We examined the efficacy of
bendamustine in 15 pretreated patients (12
men, 3 women, median age 69 years) with acute myeloid leukaemia (AML) or
myelodysplastic syndromes (MDS) 3 AML, 5 sAML, 5 CMML II, 1
RAEB II. Patients belonged to the following cytogenetic groups: 3 complex
abnormal karyotypes, 7 normal karyotypes, 1 case with 20q- as sole anomaly and 4 single aberrations. The patients received in median two cycles of
bendamustine (range 1-5) with a dose of 100 mg/m(2) at Day 1 + 2 (repeated after 28 days). Nine of 15 patients had no side effects of the treatment, six patients suffered from
vomiting and epigastric
pain as adverse effects of
bendamustine. According to the IWG criteria, no complete remission or reduction of transfusions frequency have been observed.

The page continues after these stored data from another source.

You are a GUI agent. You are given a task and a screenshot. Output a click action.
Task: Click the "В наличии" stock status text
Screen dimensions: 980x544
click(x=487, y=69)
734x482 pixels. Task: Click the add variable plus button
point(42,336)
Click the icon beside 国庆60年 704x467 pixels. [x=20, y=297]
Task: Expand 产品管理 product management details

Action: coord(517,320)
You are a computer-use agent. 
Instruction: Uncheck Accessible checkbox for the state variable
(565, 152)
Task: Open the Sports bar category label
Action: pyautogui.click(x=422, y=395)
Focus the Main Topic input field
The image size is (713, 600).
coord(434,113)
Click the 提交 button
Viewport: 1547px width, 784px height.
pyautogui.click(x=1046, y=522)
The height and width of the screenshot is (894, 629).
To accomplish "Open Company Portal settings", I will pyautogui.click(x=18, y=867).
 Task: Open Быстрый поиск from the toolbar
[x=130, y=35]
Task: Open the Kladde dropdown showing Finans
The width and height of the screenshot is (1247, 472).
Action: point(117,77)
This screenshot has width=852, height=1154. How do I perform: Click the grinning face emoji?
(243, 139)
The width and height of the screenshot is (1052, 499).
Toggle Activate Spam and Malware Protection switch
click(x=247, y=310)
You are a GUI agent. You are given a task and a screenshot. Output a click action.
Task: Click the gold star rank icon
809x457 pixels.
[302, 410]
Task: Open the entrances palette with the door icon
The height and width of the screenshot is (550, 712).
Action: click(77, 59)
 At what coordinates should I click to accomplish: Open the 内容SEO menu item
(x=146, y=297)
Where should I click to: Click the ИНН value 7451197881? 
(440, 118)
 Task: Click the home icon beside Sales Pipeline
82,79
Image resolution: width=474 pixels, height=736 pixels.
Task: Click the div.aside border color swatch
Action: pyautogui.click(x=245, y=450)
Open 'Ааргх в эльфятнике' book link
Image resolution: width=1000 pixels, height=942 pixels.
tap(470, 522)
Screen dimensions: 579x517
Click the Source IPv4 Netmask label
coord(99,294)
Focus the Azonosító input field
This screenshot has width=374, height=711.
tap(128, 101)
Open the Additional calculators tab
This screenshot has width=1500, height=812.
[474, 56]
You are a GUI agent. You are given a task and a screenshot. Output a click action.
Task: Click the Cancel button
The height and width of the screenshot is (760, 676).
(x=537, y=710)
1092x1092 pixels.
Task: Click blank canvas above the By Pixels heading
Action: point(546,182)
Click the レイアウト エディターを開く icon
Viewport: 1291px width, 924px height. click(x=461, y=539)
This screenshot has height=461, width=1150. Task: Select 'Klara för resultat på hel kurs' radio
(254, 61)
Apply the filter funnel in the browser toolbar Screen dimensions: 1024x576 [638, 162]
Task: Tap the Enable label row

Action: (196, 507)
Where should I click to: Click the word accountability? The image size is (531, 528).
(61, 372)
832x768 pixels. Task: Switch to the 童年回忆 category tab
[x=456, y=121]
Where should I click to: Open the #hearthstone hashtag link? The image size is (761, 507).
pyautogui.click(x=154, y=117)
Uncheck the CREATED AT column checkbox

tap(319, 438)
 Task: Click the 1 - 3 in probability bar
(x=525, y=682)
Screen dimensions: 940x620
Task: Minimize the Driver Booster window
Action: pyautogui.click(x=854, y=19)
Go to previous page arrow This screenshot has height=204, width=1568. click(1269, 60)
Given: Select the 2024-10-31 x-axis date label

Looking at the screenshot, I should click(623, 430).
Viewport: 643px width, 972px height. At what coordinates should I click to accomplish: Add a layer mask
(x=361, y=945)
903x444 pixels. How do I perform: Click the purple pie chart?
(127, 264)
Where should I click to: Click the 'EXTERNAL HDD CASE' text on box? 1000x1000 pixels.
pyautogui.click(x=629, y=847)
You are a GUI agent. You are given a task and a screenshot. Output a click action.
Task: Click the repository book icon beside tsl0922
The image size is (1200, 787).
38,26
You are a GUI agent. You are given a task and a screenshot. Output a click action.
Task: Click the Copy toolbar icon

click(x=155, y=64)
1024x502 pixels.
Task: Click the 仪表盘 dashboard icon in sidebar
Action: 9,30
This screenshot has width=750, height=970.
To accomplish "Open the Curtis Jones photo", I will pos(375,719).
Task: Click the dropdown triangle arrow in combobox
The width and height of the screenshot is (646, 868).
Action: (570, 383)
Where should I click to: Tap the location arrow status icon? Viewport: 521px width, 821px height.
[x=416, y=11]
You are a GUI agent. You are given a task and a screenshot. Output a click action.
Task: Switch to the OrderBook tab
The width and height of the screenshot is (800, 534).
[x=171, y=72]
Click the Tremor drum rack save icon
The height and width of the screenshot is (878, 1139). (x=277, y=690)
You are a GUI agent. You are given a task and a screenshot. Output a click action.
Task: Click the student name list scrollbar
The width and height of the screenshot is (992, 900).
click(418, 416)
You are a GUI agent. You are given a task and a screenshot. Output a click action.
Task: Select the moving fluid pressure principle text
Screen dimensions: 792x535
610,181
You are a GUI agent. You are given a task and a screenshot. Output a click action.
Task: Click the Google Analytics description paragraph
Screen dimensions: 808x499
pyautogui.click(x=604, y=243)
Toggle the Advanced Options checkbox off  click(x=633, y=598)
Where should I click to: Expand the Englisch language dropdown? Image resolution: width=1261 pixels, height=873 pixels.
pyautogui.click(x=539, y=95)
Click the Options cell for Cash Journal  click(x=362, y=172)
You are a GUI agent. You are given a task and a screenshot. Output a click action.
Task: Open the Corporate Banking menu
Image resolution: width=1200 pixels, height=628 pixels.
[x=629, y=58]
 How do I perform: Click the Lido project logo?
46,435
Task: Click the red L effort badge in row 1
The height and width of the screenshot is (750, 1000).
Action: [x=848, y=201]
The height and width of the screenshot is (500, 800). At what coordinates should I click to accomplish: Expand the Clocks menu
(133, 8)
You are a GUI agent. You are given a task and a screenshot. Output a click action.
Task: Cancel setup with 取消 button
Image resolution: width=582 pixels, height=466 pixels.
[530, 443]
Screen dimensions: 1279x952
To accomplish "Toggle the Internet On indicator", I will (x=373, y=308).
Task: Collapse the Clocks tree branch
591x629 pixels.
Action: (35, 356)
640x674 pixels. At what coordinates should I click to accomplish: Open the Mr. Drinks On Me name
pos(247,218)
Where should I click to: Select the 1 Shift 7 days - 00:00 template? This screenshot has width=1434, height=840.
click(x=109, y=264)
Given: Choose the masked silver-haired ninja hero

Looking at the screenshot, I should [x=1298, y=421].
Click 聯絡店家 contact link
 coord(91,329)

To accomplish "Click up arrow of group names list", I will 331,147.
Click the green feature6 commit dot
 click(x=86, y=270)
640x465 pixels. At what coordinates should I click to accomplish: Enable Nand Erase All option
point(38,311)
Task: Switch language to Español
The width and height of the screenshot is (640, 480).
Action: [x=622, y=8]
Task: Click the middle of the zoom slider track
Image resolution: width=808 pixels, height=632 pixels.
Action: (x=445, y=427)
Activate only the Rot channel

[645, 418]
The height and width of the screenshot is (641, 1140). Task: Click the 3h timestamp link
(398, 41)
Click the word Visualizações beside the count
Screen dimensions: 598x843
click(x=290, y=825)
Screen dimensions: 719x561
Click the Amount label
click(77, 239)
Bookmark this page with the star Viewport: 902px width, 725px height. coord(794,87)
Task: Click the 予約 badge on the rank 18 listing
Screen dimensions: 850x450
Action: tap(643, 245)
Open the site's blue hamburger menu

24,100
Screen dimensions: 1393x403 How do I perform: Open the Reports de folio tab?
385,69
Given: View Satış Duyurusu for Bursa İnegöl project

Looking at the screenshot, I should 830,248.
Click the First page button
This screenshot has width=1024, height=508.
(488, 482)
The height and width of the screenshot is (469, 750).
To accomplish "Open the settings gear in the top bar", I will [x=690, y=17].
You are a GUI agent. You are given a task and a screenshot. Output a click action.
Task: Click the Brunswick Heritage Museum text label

Three patients showed no response, one patient with AML died due to progressive disease. In 11 of 12 patients with initial
leukocytosis (median 68,975 microl(-1), range 24,000-149,000 microl(-1)), a significant reduction of
leukocytosis was achieved with
bendamustine with a median duration of 4 weeks. In summary, treatment with
bendamustine in patients with high-risk MDS or sAML with
leukocytosis can result in a significant reduction of leukocytes, but fails to achieve hematological responses or improvement of transfusions dependency.